> Exercise brief:
What is needed here is an exact repetition of the records below, beginning at the line that has "Instruction: Select the Cancel tool" and stopping after the line that has "The height and".
--- Data for this task Enclosed Below ---
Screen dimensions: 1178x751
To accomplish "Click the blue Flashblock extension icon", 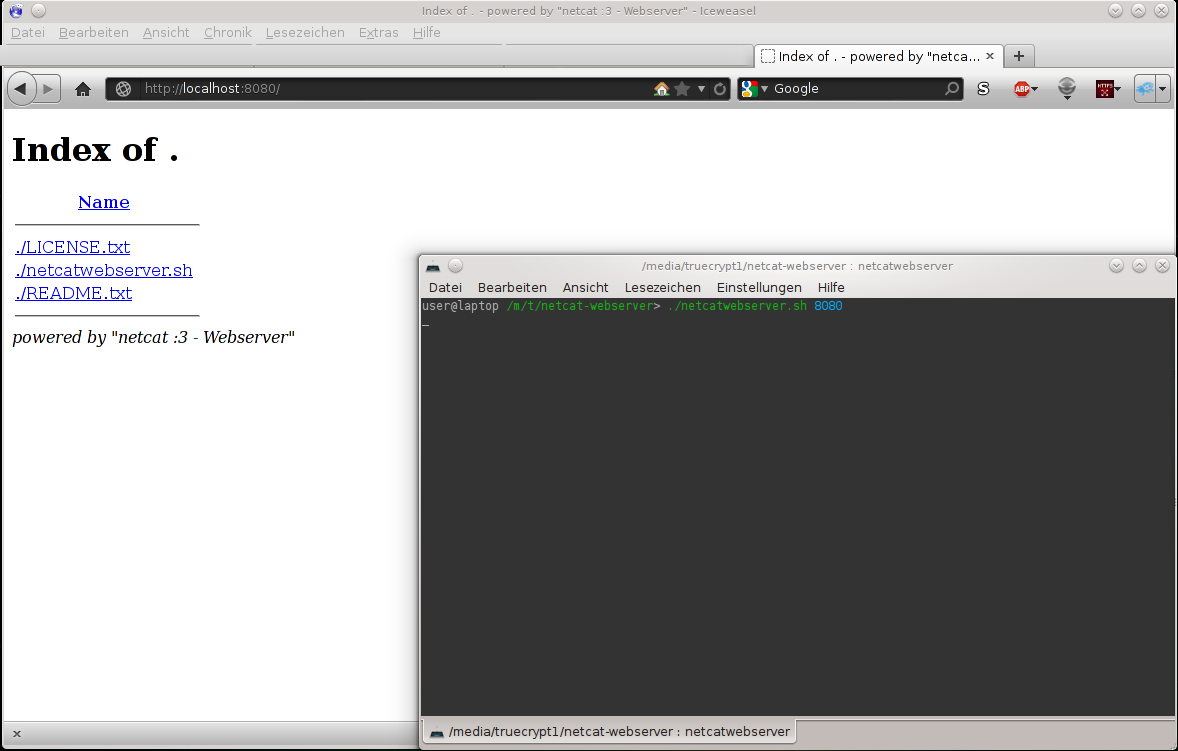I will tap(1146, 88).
--- End of Enclosed Data for this task ---
--- Data for this task Enclosed Below ---
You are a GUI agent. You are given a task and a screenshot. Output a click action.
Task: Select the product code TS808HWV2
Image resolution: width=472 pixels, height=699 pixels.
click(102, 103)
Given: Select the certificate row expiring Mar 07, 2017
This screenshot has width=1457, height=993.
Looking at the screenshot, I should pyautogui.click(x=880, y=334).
--- End of Enclosed Data for this task ---
--- Data for this task Enclosed Below ---
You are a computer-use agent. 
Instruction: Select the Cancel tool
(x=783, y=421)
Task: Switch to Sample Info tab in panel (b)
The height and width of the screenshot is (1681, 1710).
--- End of Enclosed Data for this task ---
> Your response:
Instruction: Select the Cancel tool
(x=783, y=421)
Task: Switch to Sample Info tab in panel (b)
The height and width of the screenshot is (1681, 1710).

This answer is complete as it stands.